*** Exercise data Section Begins ***

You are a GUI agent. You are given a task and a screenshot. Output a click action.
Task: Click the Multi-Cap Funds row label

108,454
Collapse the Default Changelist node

*** Exercise data Section Ends ***
*** Exercise data Section Begins ***

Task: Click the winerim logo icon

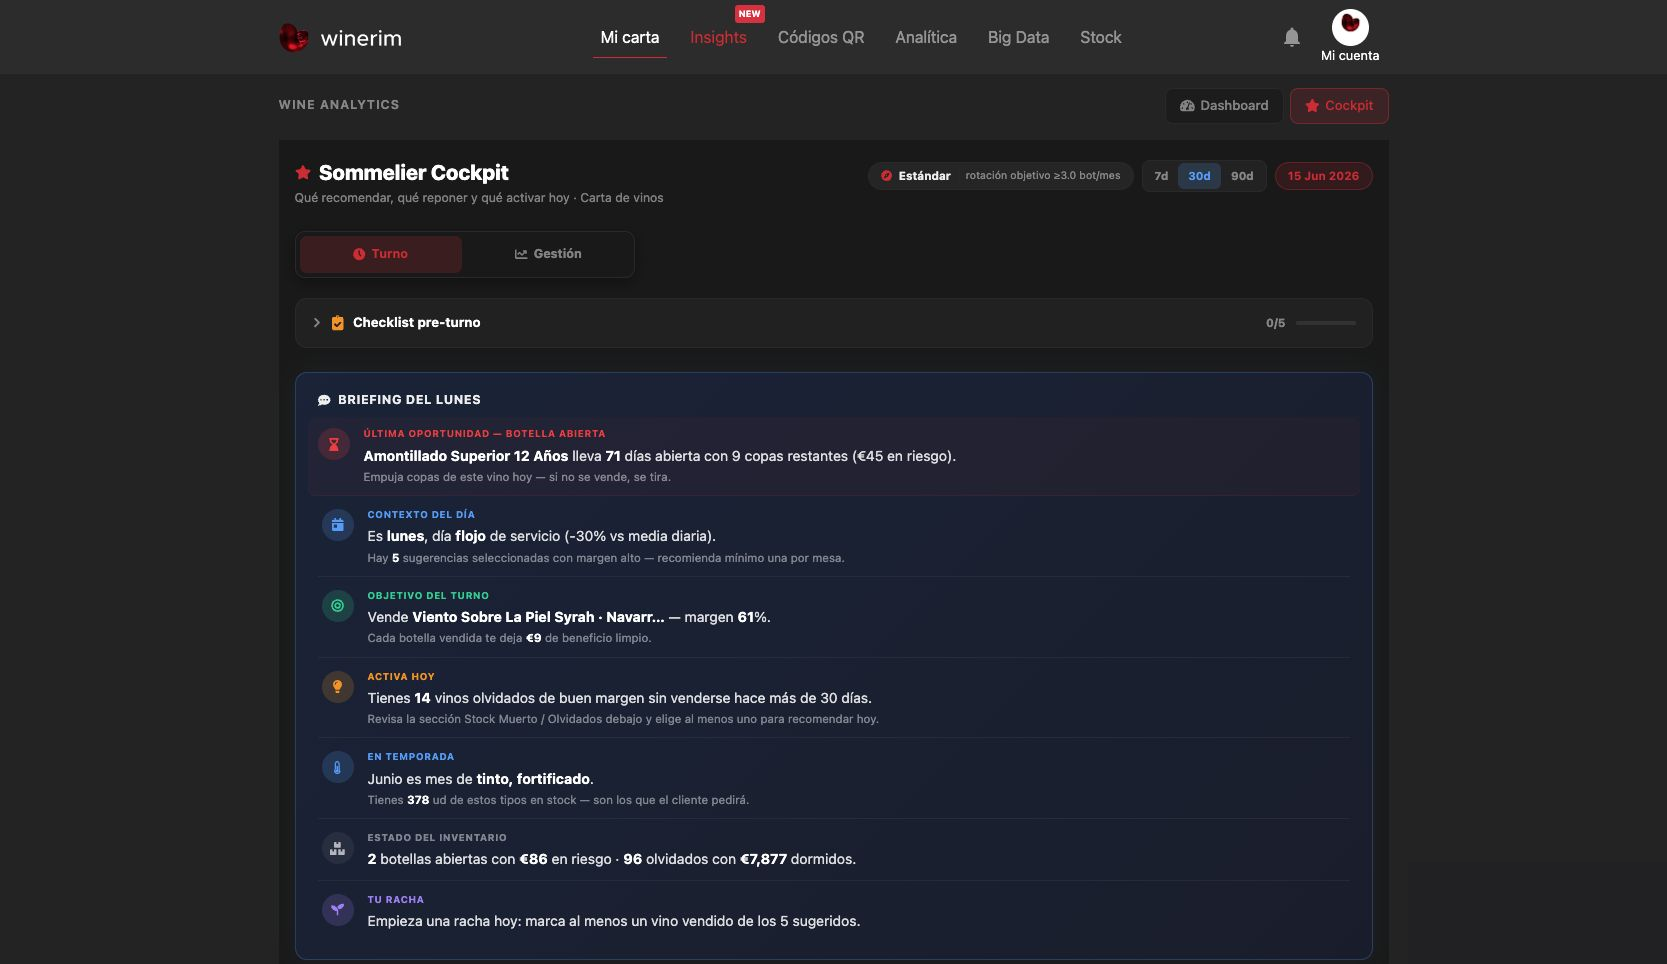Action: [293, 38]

*** Exercise data Section Ends ***

Aim of the task -
In the entries above, restate word for word the lines between the one holding "You are a GUI" and the one holding "Collapse the Default Changelist node", inclusive, and nothing besides.

Reply to the task -
You are a GUI agent. You are given a task and a screenshot. Output a click action.
Task: Click the Multi-Cap Funds row label

108,454
Collapse the Default Changelist node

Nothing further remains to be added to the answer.